Top of DATA TO EXAMINE
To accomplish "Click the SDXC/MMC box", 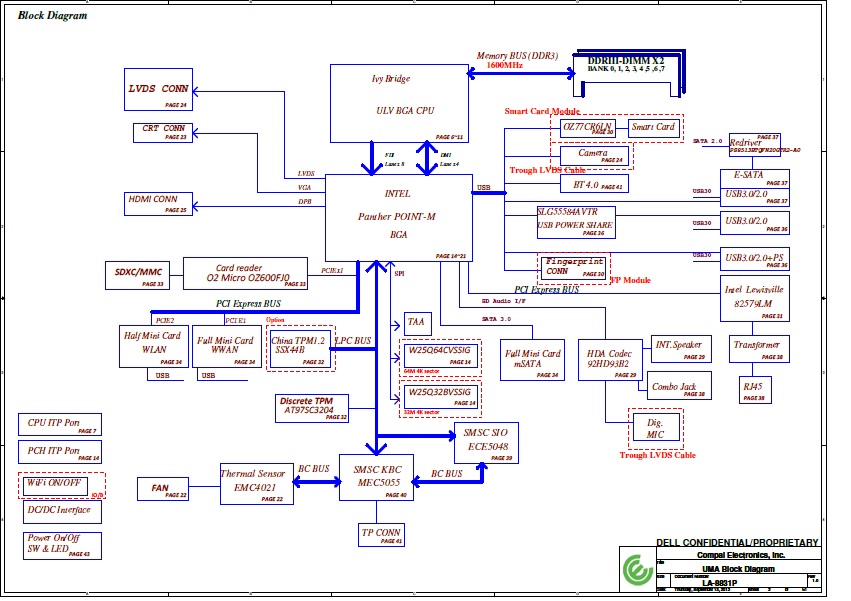I will tap(137, 275).
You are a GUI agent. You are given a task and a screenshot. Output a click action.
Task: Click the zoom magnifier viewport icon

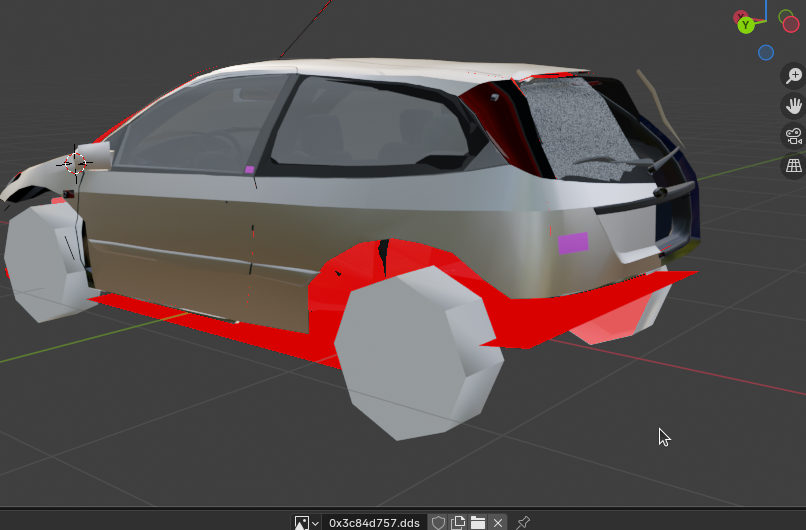pyautogui.click(x=794, y=76)
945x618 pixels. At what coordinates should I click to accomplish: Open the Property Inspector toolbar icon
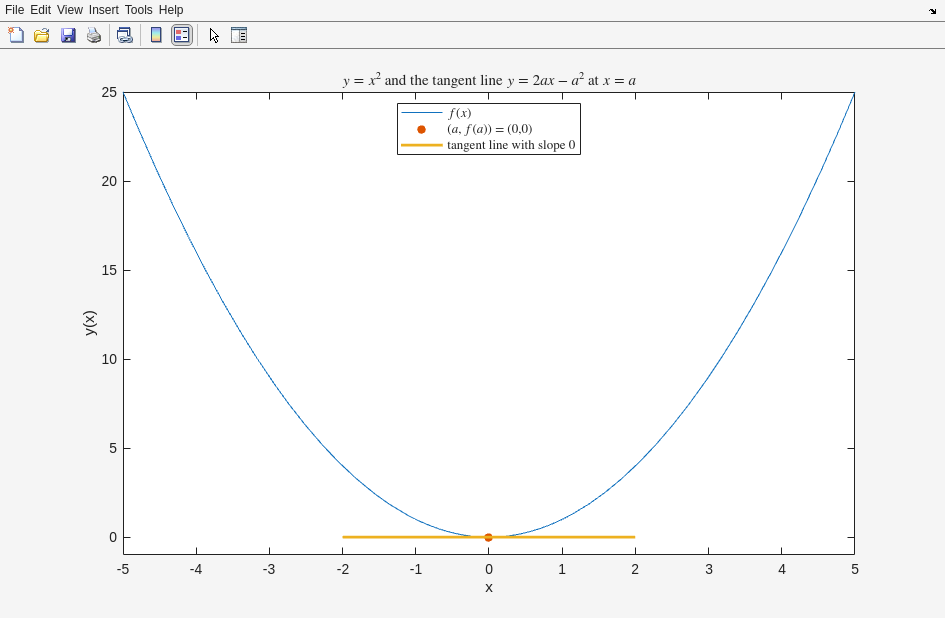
Bottom of DATA TO EXAMINE
▸ YOUR GOAL:
Would you transcribe, exactly and only, the lines from the one that contains "Task: Click the zoom magnifier viewport icon" through the last line of the data above, without any pictures?

▸ PROBLEM SOLUTION:
Task: Click the zoom magnifier viewport icon

pyautogui.click(x=794, y=76)
945x618 pixels. At what coordinates should I click to accomplish: Open the Property Inspector toolbar icon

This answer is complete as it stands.